Regional Program Officer Building and Wood Worker’s International (BWI) Khamid Istikhori berpendapat senada. Pasar tenaga kerja migran di mana pun saat ini sedang tidak baik-baik saja. Kasus-kasus kekerasan tetap berulang dan tidak hanya dialami warga negara Indonesia yang jadi PMI. Sebagai contoh, keluarga pekerja migran yang membangun fasilitas Piala Dunia Qatar sampai sekarang masih menunggu kompensasi kecelakaan kerja.
”Sementara di Indonesia, pada tahun 2008, kami pernah melakukan pendampingan kepada PMI asal Karawang yang 15 tahun terkendala pulang ke Tanah Air dan berhasil pulang. Namun, karena kemiskinan dan susahnya lapangan kerja, PMI bersangkutan belakangan kembali berangkat ke Timur Tengah,” ujar Khamid.
Dalam acara terpisah, Menteri Ketenagakerjaan (Menaker) Ida Fauziyah mengatakan, sebelum pandemi Covid-19, jumlah penempatan PMI setiap tahun rata-rata mencapai 249.000 orang. Jumlah penempatan turun selama pandemi, yaitu sekitar 113.000 orang pada tahun 2020 dan sekitar 72.000 orang pada 2021.

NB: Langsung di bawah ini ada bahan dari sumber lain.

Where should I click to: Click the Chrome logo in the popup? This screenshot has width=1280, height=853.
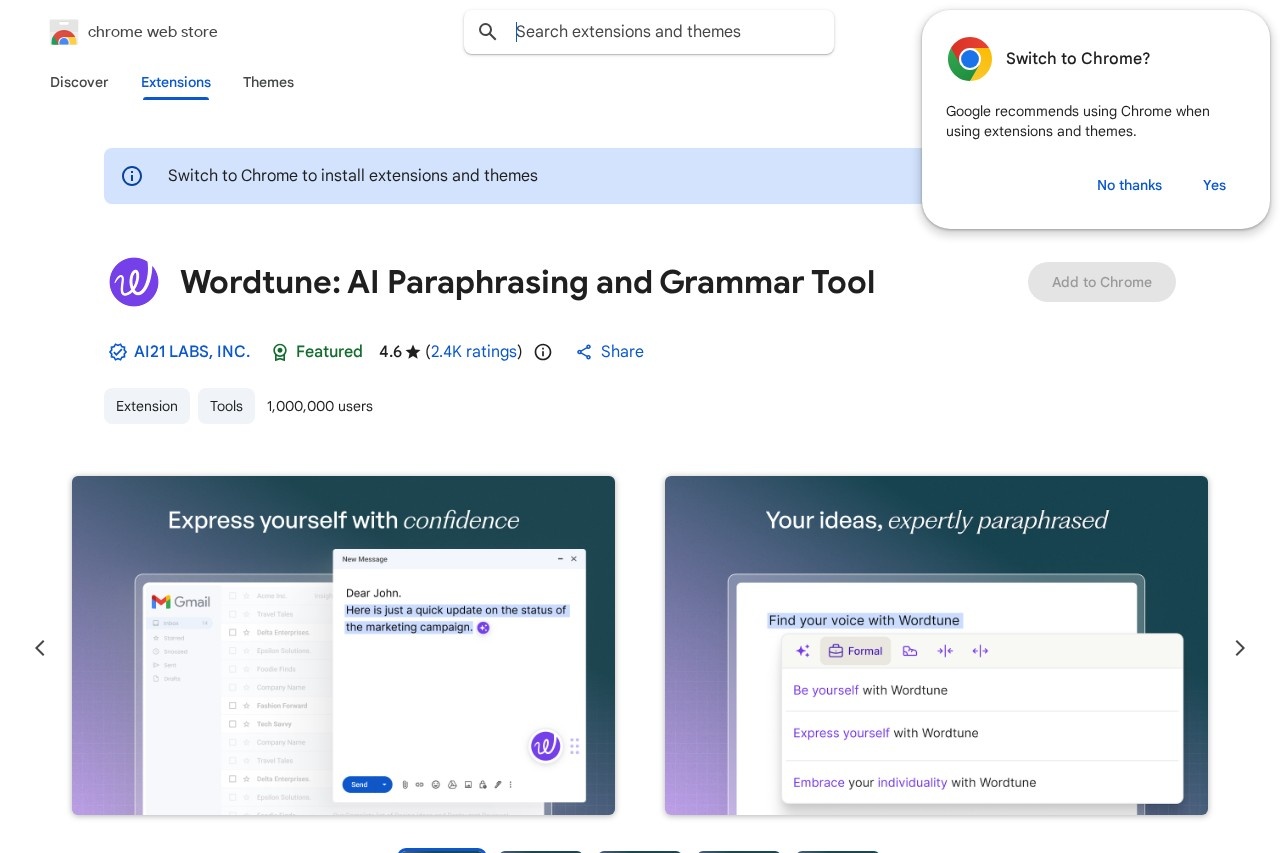click(969, 59)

”Selama pembatasan sosial pandemi Covid-19, kami menerima permintaan agar membuka penempatan ke sejumlah negara. Penutupan penempatan bertujuan menjaga kesehatan dan melindungi PMI. Sampai sekarang, kami masih menemukan sejumlah negara menutup penerimaan karena Covid-19,” ujarnya.
Ida menyatakan, pihaknya berharap situasi ini segera pulih sehingga jumlah penempatan PMI bisa kembali seperti sebelumnya. Per Oktober 2022, jumlah penempatan PMI mencapai sekitar 146.000 orang.

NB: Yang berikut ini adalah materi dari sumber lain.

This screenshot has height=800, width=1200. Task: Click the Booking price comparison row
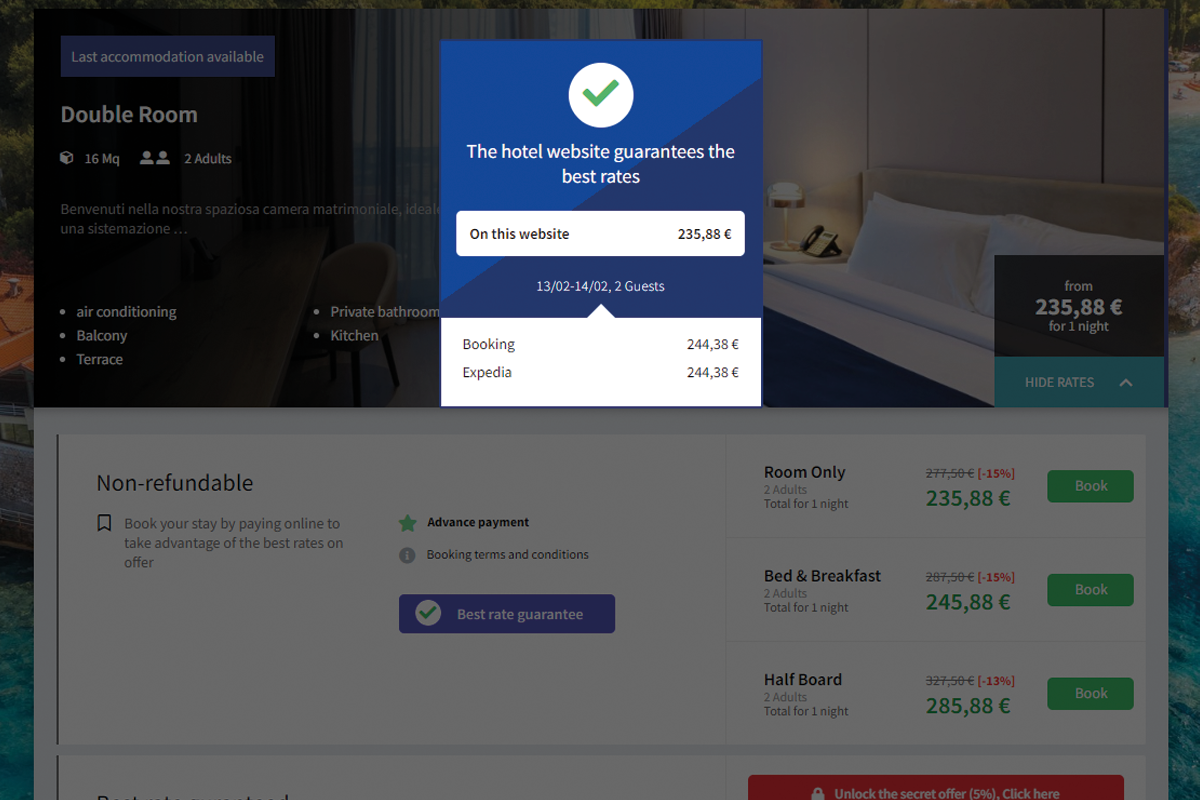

Dari sisi remitansi, nilai yang tercatat pada 2021 sebanyak 9,16 miliar dollar AS. Jumlah ini sedikit menurun jika dibandingkan tahun 2020 yang mencapai 9,43 miliar dollar AS.

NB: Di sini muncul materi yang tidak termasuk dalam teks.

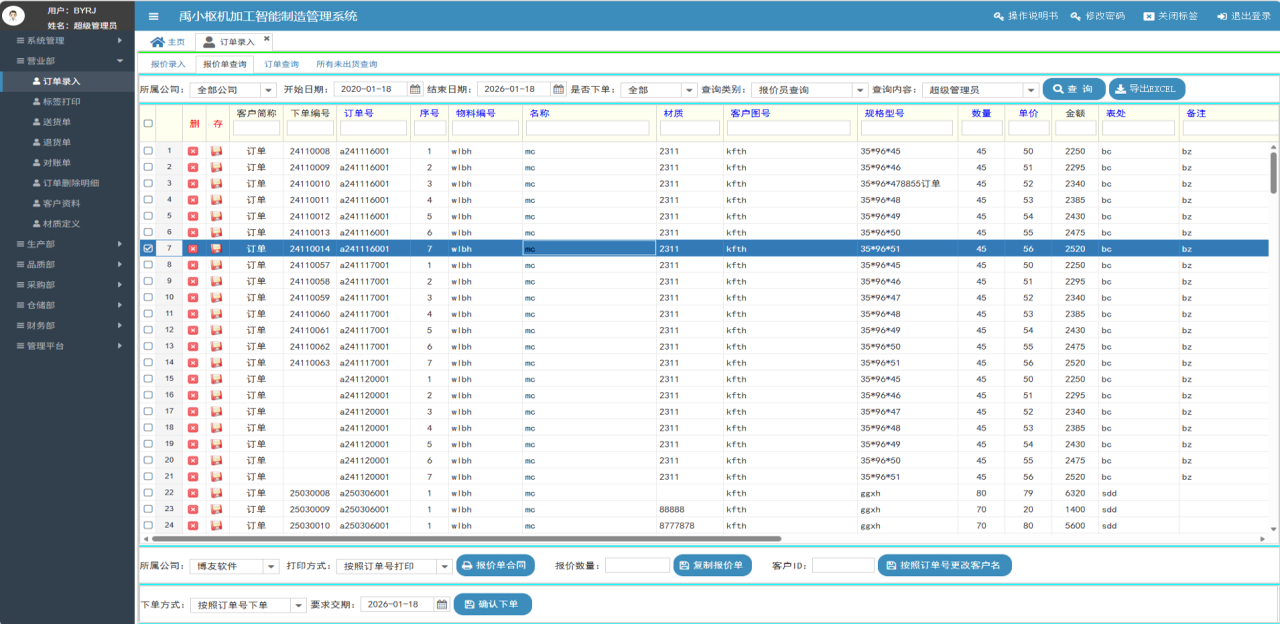Open the 所有未出货查询 tab
1280x624 pixels.
coord(346,64)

Penutupan penempatan bertujuan menjaga kesehatan dan melindungi PMI.
Sebelumnya, sepanjang 2015–2019, nilai perolehan remitansi fluktuatif. Nilai perolehan tertinggi terjadi pada 2019, yaitu sebesar 11,44 miliar dollar AS.
Ida menyampaikan, pada 14–15 September 2006, Majelis Umum Perserikatan Bangsa-Bangsa melakukan dialog tingkat tinggi mengenai migrasi. Pertemuan ini merupakan bentuk penegasan kembali pesan kunci Hari Migran Internasional. Migrasi, misalnya, merupakan fenomena berkembang dan memberikan kontribusi positif bagi negara asal didukung kebijakan tepat. Contoh pesan kunci lainnya adalah penghormatan hak-hak dasar semua pekerja migran.
Menurut dia, untuk memenuhi amanat itu, Pemerintah Indonesia melalui Kemenaker berusaha memperbaiki tata kelola penempatan. Kemenaker telah membentuk 45 unit layanan terpadu satu atap (LTSA) di provinsi/kabupaten/kota asal PMI supaya muncul pelayanan pemberangkatan yang transparan, cepat, dan tanpa diskriminasi.
Berikutnya, Kemenaker mengembangkan 503 desa migran produktif untuk mendukung layanan migrasi aman sampai pendampingan usaha bagi purna-PMI. Terakhir, Kemenaker membentuk 25 satuan tugas (satgas) yang berperan memberikan peringatan dini apabila terjadi penempatan nonprosedural.
”Bekerja di dalam dan luar negeri merupakan hak asasi setiap warga negara yang wajib dijunjung tinggi. Negara menjaminnya. Negara wajib hadir memberikan perlindungan dan tanpa diskriminasi bagi setiap warga negara untuk memperoleh pekerjaan dan penghasilan layak,” pungkas Ida.